→ Raw data:
——————————
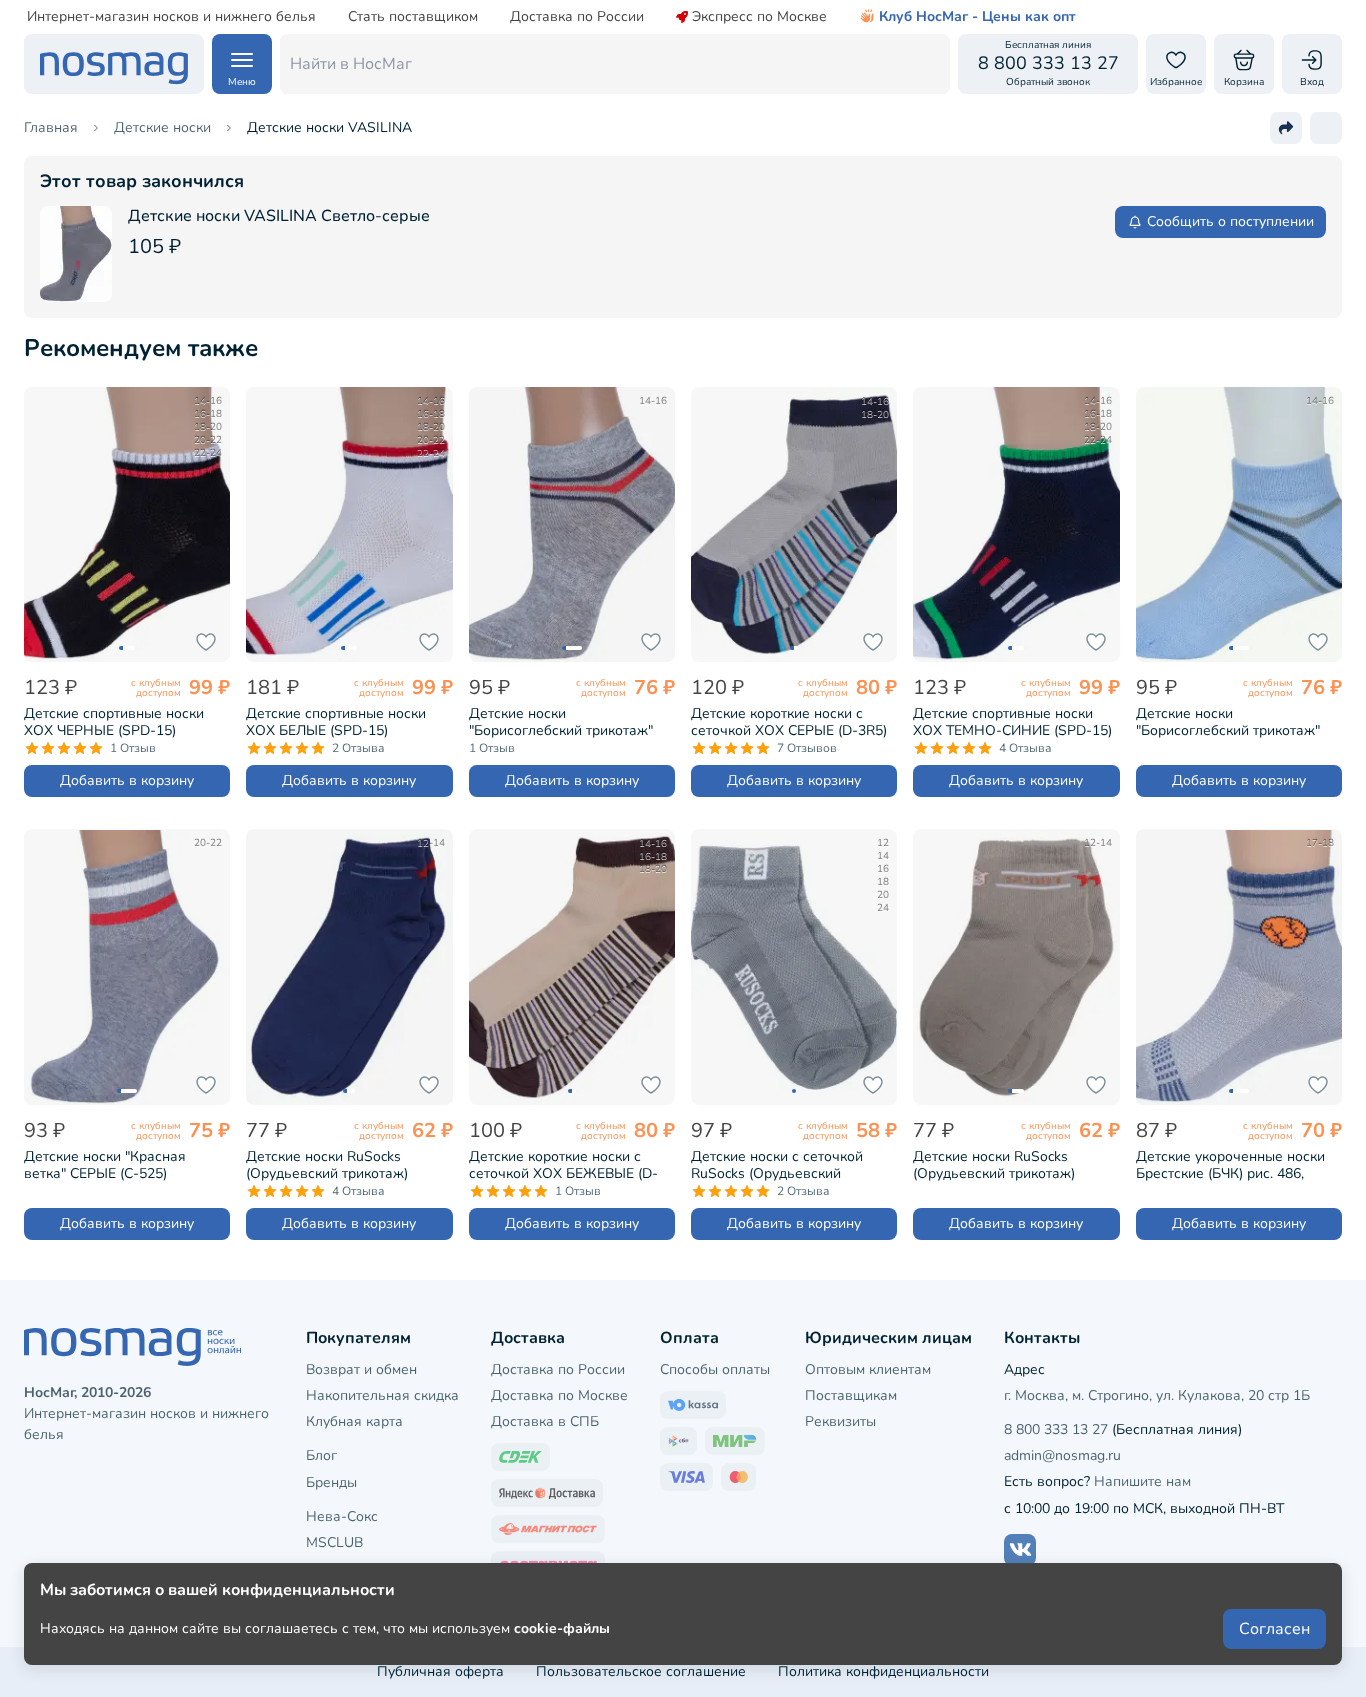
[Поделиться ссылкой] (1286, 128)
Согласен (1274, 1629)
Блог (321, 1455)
——————————
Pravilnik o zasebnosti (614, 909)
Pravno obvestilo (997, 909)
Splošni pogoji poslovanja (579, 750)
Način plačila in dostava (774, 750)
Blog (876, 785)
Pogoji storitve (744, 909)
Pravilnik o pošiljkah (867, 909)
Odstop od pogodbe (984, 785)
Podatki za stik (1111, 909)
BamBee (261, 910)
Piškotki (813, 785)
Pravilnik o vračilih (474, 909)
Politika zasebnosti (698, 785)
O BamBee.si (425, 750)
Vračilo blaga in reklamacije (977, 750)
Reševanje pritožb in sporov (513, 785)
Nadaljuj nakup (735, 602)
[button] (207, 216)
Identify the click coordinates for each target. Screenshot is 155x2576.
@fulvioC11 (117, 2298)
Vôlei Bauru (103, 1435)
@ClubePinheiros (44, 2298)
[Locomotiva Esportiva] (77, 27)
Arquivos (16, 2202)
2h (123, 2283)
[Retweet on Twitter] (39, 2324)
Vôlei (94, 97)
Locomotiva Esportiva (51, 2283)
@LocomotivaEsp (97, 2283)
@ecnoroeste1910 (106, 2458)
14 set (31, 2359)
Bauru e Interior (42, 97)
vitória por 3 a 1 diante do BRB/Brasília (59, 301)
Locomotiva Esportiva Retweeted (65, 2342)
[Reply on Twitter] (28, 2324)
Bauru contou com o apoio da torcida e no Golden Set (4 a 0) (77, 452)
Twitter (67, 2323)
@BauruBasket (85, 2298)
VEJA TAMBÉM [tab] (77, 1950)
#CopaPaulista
——————————
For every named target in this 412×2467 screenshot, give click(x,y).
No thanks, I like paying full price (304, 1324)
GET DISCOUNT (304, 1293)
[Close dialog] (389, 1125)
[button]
——————————
→ About this task:
Please go through the material and return each line where the word "target" appears.

→ Response to the task:
Identify the click coordinates for each target. Screenshot is 155x2576.
For every named target in this 412×2467 screenshot, give click(x,y).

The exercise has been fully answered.